Adolescence and Mental Health
In general it’s common for those who struggle with mental health to start showing signs and symptoms during their teenage years. When we ask why, the research points to social, biological, and developmental changes. It’s no surprise that all of these simultaneous changes lead to increased stress levels, not to mention pressures that teens face from friends, family, and society in general. Furthermore, eating disorders are complicated because oftentimes behaviors associated with eating disorders are rewarded. Compliments surrounding weight loss, eating “healthy”, and exercising may seem harmless, but for some it serves as encouragement to engage in eating disorder behaviors. Eating disorder behaviors have become so normalized in society that people often don’t see it as a problem until it is severe.
Why do eating disorders develop during adolescence?
Teenagers are at a higher risk for developing an eating disorder during this time in their life for a few reasons:
- They may be uncomfortable with how their bodies are changing and want to prevent themselves from growing into an adult body
- They may be influenced by friends, family, coaches, peers, social media, etc. to achieve a certain body type, or they are ridiculed for their natural body
- They could struggle with perfectionism in other aspects of their lives, such as their grades. This perfectionism expands to their relationship with food as well as their body image
- They might have experienced some form of trauma and the eating disorder helps them cope
How is eating disorder treatment for adolescents different compared to adults?
Treating eating disorders in adolescents is different from adults because adolescents are still growing. Eating disorders can affect an adolescent’s bone density, stunt their growth, and even impact their brain development and cognitive development. If an eating disorder goes untreated, these issues can last into adulthood. Treating eating disorders earlier has better outcomes than treating them later in life. The longer a teen goes without treatment, the harder it is to dismantle/unlearn negative beliefs about food, their bodies, and their whole selves.

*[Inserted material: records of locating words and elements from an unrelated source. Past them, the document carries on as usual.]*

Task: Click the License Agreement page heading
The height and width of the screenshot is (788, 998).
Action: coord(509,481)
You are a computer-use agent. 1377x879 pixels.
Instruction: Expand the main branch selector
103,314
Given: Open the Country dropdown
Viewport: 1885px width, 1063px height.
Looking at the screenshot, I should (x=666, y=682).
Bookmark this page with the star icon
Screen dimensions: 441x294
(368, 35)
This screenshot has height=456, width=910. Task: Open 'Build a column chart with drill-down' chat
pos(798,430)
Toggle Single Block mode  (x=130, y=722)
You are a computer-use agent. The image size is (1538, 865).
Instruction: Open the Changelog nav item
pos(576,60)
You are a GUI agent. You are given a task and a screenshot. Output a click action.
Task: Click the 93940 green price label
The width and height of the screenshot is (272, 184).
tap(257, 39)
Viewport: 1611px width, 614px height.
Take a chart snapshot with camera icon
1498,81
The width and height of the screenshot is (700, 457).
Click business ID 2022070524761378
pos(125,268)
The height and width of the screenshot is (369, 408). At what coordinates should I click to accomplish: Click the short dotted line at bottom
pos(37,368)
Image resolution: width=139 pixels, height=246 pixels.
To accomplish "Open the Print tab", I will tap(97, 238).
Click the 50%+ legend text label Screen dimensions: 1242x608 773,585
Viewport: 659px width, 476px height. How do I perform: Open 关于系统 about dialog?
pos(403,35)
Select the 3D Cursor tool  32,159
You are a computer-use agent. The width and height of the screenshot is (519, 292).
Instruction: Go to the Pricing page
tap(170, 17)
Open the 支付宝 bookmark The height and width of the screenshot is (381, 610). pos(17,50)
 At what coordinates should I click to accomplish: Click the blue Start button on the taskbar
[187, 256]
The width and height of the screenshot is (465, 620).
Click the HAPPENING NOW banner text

What can parents do about eating disorders in adolescents?
I know it can be scary as a parent if you think your child is developing an eating disorder. It’s natural to react with resistance and go into “fight mode” against the eating disorder. Some parents may want to take total control of their child’s food intake and behaviors. While this can be necessary for certain clients, it’s important to keep in mind that teenage clients especially are longing for a sense of control. While it may make sense to take over for your child to help mend their relationship with food, really look at the child and how this affects them. For some having no control at all over their food only fuels the eating disorder.
If you are the parent of a teen with an eating disorder, it’s important to make sure your teen has a treatment team of professionals who all specialize in eating disorders.
This team should consist of a therapist, a registered dietitian, a primary care physician, and possibly a psychiatrist. If your teen is open, consider attending a therapy session with them. Take this opportunity to learn more about what your teen is struggling with.
The goal is to build understanding and learn how to support them. Reflect on your own relationship with food and exercise. And finally, seek support for yourself. This may be through individual therapy, group therapy, etc.
If your child is struggling with an eating disorder or disordered eating, reach out and schedule an appointment with a therapist.